A influenciadora Renata Lucena, 34, viveu, no final de 2017, algo parecido com o que Paula Meireles vive agora. “Eu já tinha um filho, o Rafinha, que estava com 9 meses, quando voltei a engravidar espontaneamente”, conta, explicando que aquele era um desejo dela e do marido, o consultor tributário Rafael Lucena, 36. A surpresa foi descobrir que, dessa vez, a gestação seria não só de um bebê, mas de três.

“No primeiro momento, ficamos muito assustados, praticamente um mês sem dormir direito. Mas, depois, as coisas foram se acertando”, conta. Fernando, Laura e Beatriz nasceram com 32 semanas e, para ganhar peso, ficaram mais ou menos um mês internados. 

O próximo desafio do casal foi construir uma rede de apoio, já que nem Renata, nem Rafael têm família em Belo Horizonte. “Imagine que a diferença de idade deles é de 1 ano só. Então foi tudo muito difícil. A gente estava com três recém-nascidos e um bebê em casa. Para dar conta de tudo, tivemos que vender nosso carro”, relata. Para manter a situação minimamente sob controle, o casal apostou na organização. “Entendemos que o choro contamina, então a gente tinha que evitar ao máximo que um deles chorasse. Investimos em criar uma rotina, com direito a fazer planilhas com tudo. Nós registrávamos a hora de dar mamadeira, a hora da soneca, a hora de dar remédio de cada um deles”, detalha. “Nossa casa virou praticamente um quartel”, ri. 

Hoje, Renata é só orgulho da criação que tem dado aos filhos. “As pessoas ficam impressionadas.
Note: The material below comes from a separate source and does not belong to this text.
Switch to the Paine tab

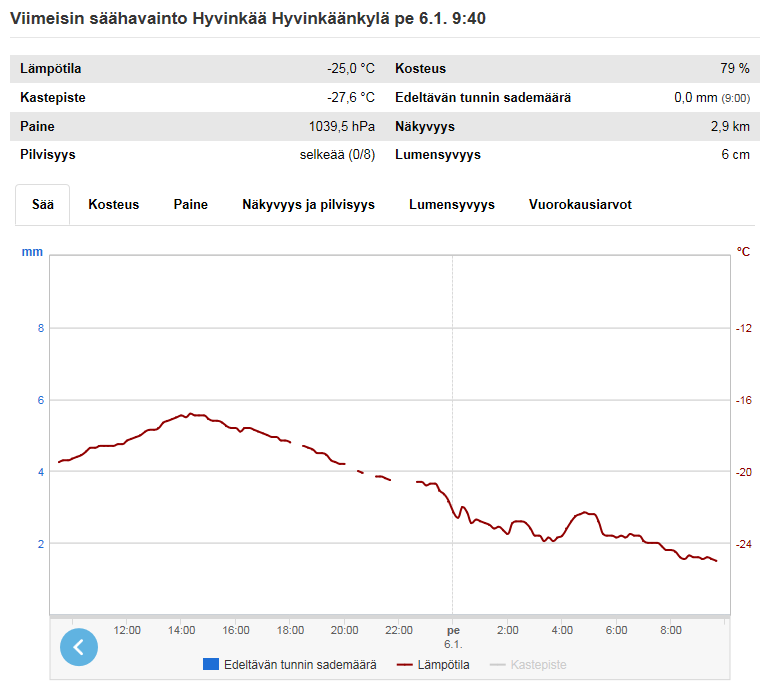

Primeiro, porque somos muitos, e isso chama a atenção. E, segundo, porque eles são muito educados e independentes”, comenta, inteirando que não poderia ser diferente. “Como são quatro, eles vão sendo estimulados desde cedo a ter autonomia e entendem desde cedo que precisam aprender a se virar sozinhos ou terão que esperar a sua vez”, brinca. 
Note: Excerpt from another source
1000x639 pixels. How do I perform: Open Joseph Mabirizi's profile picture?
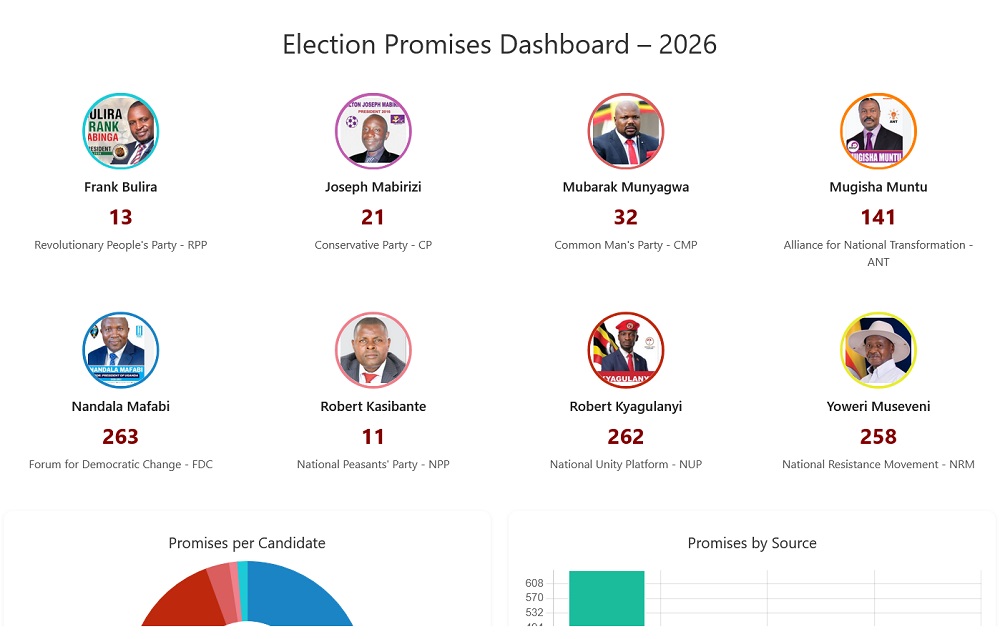(373, 131)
A influenciadora conta que, nas redes sociais e fora delas, famílias com gêmeos, trigêmeos e quadrigêmeos formam uma comunidade. “A gente se apoia e troca experiências. E isso faz a diferença, nos deixando mais confiantes e solidários”, diz. Renata completa dizendo que o conflito de sentimentos aparentemente opostos segue maternidade afora. “Eu tenho, sim, meus surtos, minhas angústias, mas também me sinto abençoada e privilegiada de viver essa experiência”, diz.